The Diagonal Call Spread is an advanced strategy that resembles the Calendar Call Spread in a sense because you are buying a call in one expiration and selling in another. In this case, you'd be buying and selling on different strikes as well, thus "diagonal". In the example we're using, you'd be buying an at-the-money call in the near-term expiration (strike A) and selling an out-of-the-money call for the far-term expiration (strike B).
Ideally, you would try to establish the strategy for a net credit, but it is dependent upon the strikes you use and the time value of the options.
Let's say you buy a call for at the $100 at-the-money strike for $2, and it has 30 days to go until expiration. Also, you sell a call for $3 on the $105 strike that has 60 days to go until expiration, so you bring in a net credit of $1. If the stock increases to $105 by the end of the first 30 days, the option that you purchased in the near-term is now worth $5 (and you bought it for $2). The far-term option would be expected to lose some time value or experience a decrease in implied volatility that offsets the gain in stock price. Let's assume the far-term option remains $3. Then the strategy that originally brought in a $1 credit can be closed out for a profit. You would sell the near-term option for $5 (profiting $3 from the original $2) and you would buy back the far-term option for $3 (breaking even from the $3 you sold it for initially). As a whole, you'd profit $3 on this example.
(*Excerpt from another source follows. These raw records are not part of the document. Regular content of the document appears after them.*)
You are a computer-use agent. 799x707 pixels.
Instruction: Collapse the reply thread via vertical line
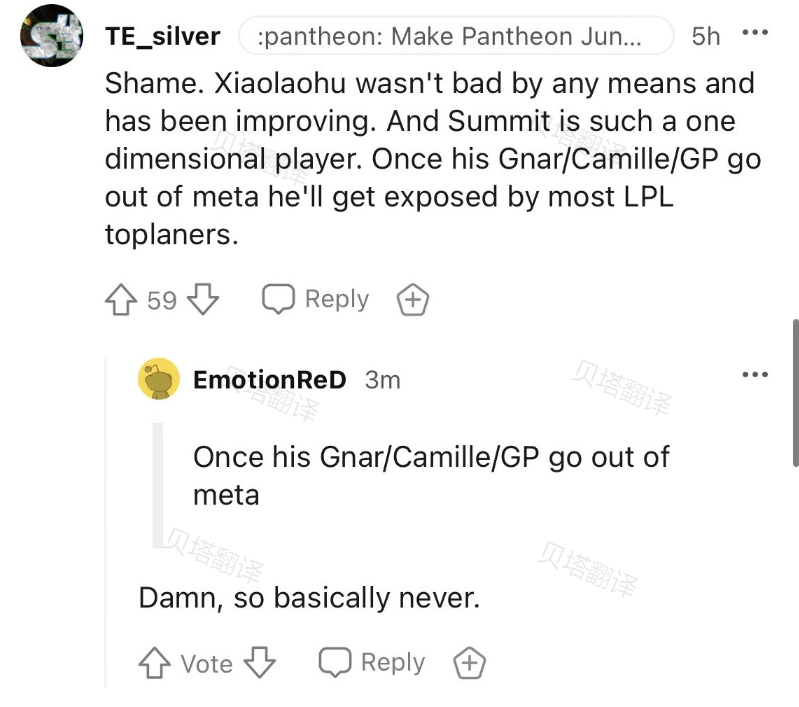[x=105, y=522]
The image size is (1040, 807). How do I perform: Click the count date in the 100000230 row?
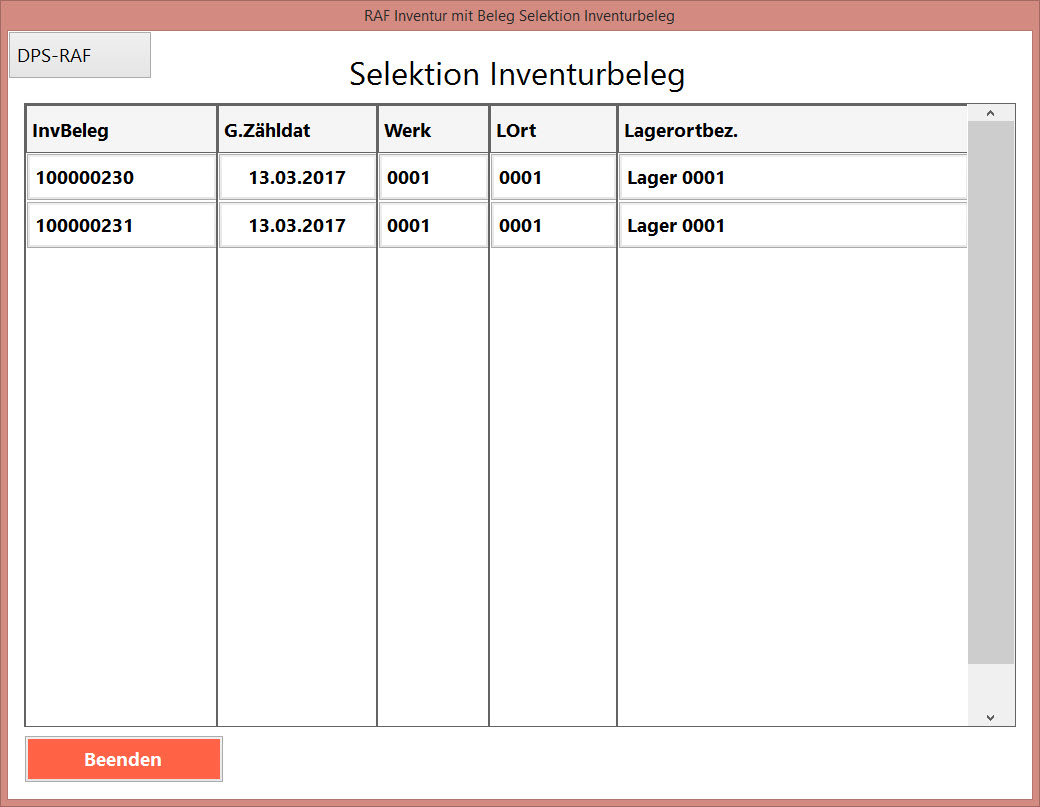pos(297,178)
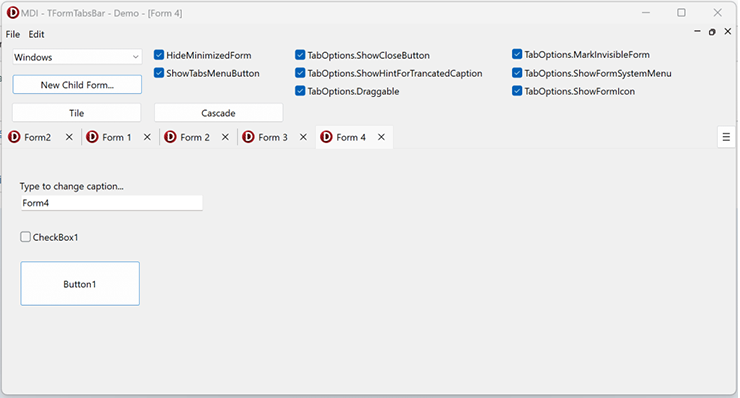The image size is (740, 398).
Task: Switch to the Form 1 tab
Action: (117, 137)
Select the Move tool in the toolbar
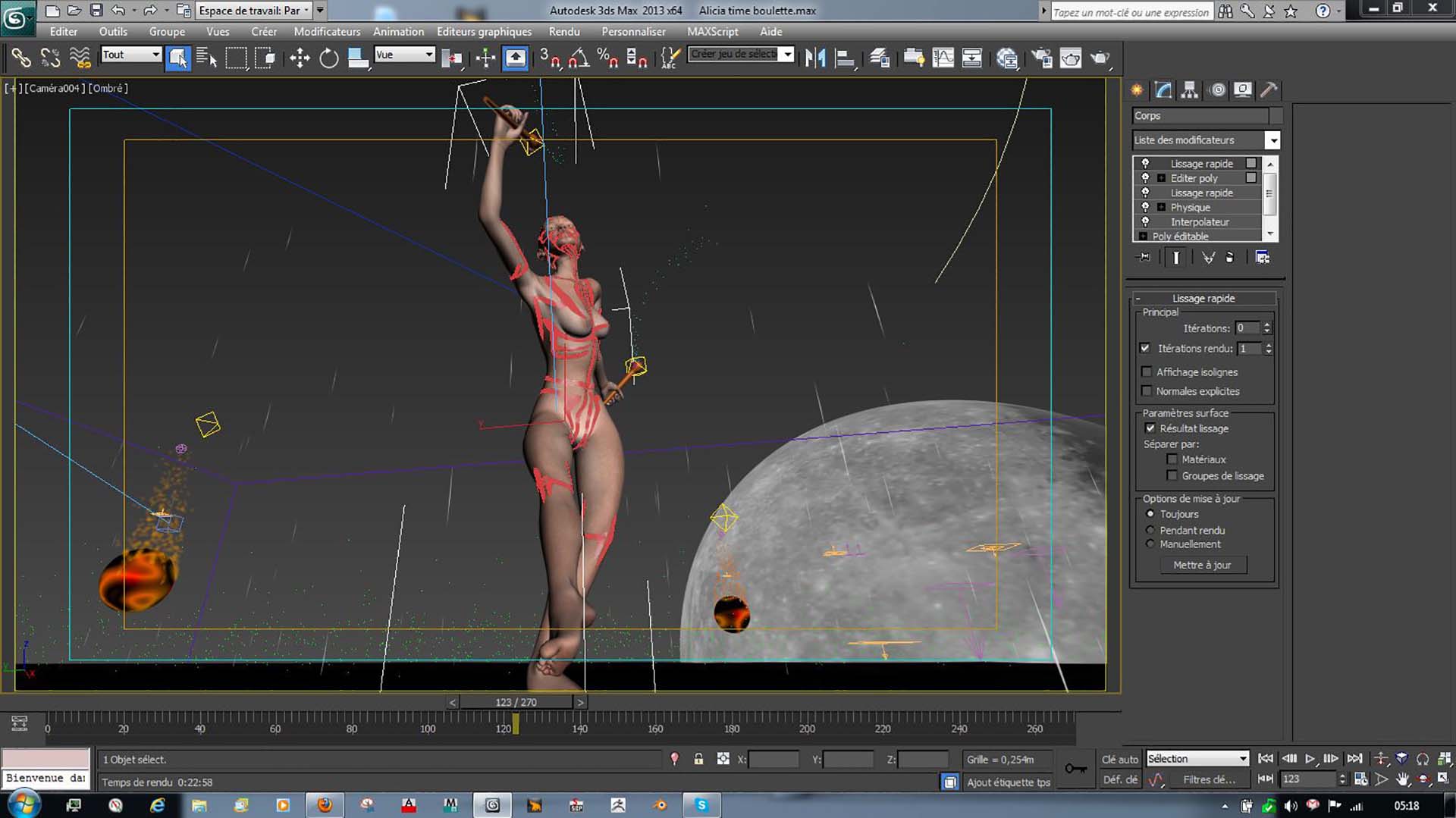This screenshot has width=1456, height=818. (x=300, y=58)

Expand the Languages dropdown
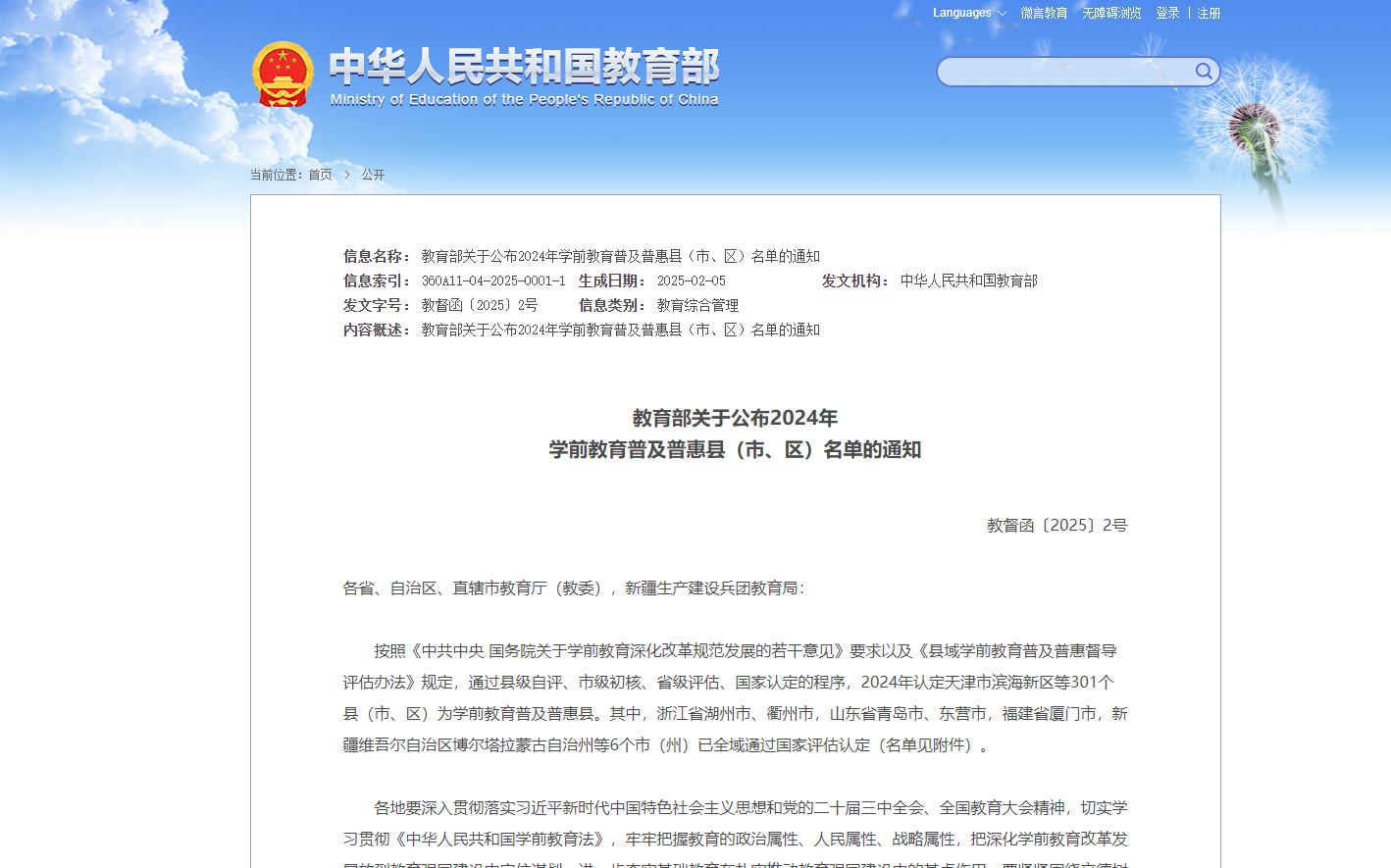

You would use this strategy if you feel the stock price has a good chance to drift higher during the first expiration and settle near the higher strike (that you're selling, strike B). You would also be expecting the far-term expiration's implied volatility to decrease as the stock drifts higher, so the gain in stock price is offset by a lower implied volatility and a lower time value in the far-term option.
The break-even is dependend upon several variables, because the far-term option is still active at the time of the near-term expiration. You can approximate the break-even points based on time decay, implied volatility, and stock price movement, but choosing an exact break-even point is not an essential feature of this strategy.
The potential maximum gain is achieved if the stock price at expiration is near the higher strike, and your long option in the near-term gains value but the short option in the far-term loses time value and volatility.
The maximum loss is not easy to determine because the value of the short option in the far-term would be unknown when the near-term option expires.